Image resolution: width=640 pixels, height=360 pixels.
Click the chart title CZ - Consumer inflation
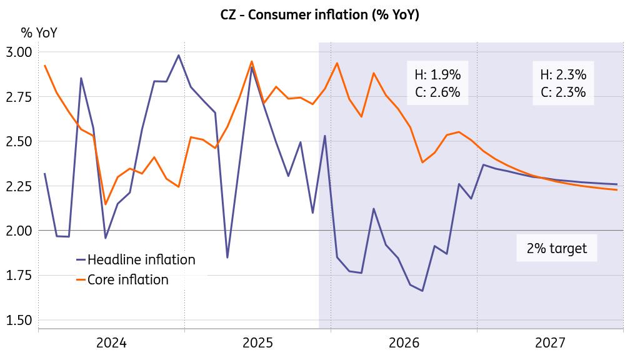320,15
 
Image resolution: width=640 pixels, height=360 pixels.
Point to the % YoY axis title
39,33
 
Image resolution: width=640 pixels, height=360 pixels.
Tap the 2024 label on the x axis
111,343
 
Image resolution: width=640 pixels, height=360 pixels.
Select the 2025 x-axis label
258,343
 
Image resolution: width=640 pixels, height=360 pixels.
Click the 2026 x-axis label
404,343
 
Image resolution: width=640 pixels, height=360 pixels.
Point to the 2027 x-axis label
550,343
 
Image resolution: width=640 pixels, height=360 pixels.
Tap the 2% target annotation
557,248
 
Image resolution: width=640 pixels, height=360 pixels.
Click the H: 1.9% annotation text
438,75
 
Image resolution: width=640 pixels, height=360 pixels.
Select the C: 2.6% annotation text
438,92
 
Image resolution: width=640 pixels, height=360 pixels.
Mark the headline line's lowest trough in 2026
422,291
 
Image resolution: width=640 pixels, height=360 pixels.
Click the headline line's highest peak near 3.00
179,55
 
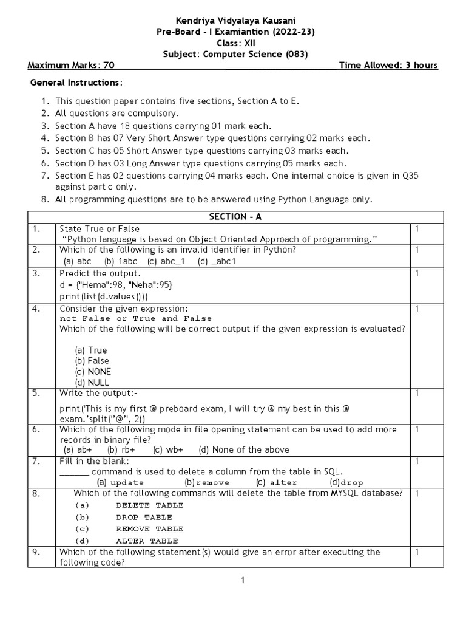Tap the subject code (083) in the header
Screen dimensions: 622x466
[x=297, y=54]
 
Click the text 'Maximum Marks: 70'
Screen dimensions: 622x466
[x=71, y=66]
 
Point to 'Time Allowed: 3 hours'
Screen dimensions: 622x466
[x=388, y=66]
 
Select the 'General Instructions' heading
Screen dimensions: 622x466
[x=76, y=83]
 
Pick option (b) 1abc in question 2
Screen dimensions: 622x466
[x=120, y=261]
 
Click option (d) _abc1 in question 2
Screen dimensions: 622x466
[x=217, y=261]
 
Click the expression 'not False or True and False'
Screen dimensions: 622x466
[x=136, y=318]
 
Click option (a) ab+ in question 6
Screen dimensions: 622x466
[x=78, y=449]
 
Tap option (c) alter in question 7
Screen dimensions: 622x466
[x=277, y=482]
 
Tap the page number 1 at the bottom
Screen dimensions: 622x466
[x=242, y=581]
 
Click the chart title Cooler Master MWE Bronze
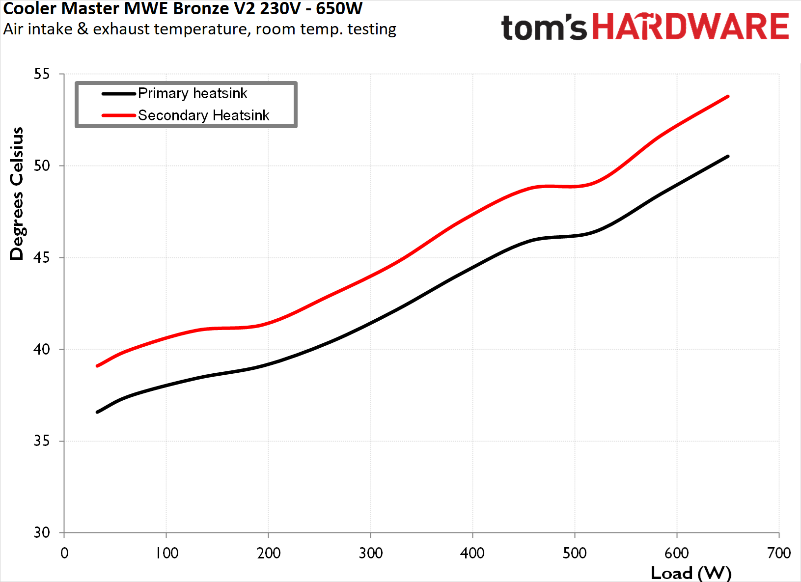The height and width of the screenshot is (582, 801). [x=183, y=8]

========

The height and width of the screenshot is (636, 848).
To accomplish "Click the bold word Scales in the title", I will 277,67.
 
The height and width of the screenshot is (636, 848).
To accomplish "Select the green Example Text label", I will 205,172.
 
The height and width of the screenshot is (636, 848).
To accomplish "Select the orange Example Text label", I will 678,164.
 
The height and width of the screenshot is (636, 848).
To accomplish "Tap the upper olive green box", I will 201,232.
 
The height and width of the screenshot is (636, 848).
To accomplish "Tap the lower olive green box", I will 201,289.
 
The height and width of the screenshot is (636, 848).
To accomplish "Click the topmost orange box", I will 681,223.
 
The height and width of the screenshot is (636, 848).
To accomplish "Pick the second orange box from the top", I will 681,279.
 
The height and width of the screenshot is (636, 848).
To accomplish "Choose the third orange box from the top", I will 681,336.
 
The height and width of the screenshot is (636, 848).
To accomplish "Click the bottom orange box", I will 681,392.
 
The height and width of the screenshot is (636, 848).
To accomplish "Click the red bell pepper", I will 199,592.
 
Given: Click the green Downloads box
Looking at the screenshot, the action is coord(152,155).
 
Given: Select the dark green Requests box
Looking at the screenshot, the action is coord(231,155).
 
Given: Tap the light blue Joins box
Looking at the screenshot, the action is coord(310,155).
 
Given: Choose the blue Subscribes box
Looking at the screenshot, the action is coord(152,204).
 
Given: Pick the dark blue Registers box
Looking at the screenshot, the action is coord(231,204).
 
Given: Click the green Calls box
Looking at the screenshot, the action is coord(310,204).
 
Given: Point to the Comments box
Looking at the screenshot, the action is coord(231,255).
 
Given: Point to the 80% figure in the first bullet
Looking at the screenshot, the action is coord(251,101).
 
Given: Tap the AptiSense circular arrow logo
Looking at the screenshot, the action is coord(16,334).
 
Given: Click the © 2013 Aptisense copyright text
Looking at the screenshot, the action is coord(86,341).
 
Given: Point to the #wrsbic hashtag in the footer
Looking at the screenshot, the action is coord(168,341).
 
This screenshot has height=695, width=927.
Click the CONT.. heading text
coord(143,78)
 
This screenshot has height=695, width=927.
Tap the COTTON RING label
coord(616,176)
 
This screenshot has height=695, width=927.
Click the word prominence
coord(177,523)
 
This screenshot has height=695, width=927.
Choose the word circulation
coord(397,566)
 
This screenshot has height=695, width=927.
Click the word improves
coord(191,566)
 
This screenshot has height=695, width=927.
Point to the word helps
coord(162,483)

========

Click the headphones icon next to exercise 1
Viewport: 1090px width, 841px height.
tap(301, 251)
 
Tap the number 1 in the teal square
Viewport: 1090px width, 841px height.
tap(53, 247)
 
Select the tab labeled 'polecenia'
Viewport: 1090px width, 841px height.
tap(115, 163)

========

• WHAT YOU ARE ASKED TO DO
Copy out every line from the one containing "Tap the number 1 in the teal square" down to the one containing "tap(115, 163)", keeping the requests and viewport lines as they are. Multiply each coordinate in the answers by 0.2, rounding to whole numbers with halves rounded up.

• REPLY
Tap the number 1 in the teal square
Viewport: 1090px width, 841px height.
tap(11, 49)
 
Select the tab labeled 'polecenia'
Viewport: 1090px width, 841px height.
tap(23, 33)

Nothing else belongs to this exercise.